Tuesday, May 14, 2013

Learning to Love Myself

For whatever reason, (not sure if I’m still seeking the reason(s) or if my knowing and willingness to change it is enough), I’ve never really known or loved the "me" that God created me to be.  Instead I created a "me" that I saw in the world and through other people.  I would look at other people and think this person was much smarter than I was, or that person had a better style, or this person was so outgoing they were more fun to be around…even down to my very loud and obnoxious laugh.  Often I condemn myself for not being like others or what I thought I should be.  Because I felt this way, I never really liked or believed in myself.   

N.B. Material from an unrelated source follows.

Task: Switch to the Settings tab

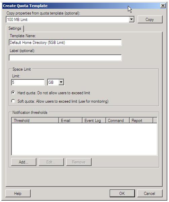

Sadly, this behavior or view of myself has carried into my adult life and, at times, I still try to fashion myself into what I think I should be instead of accepting what God created me to be.  As a result of living this way I have built up walls to protect myself, walls that not only keep others out, but also keep me trapped in.  It has caused me to smother the good qualities that He has blessed me with.  I spent too much time trying to fit in or be liked or thought I was being so helpful to the point of not taking care of myself.  Because I felt so low about myself, I didn’t take the time to develop my talents or gifts…or at least I thought I hadn’t. 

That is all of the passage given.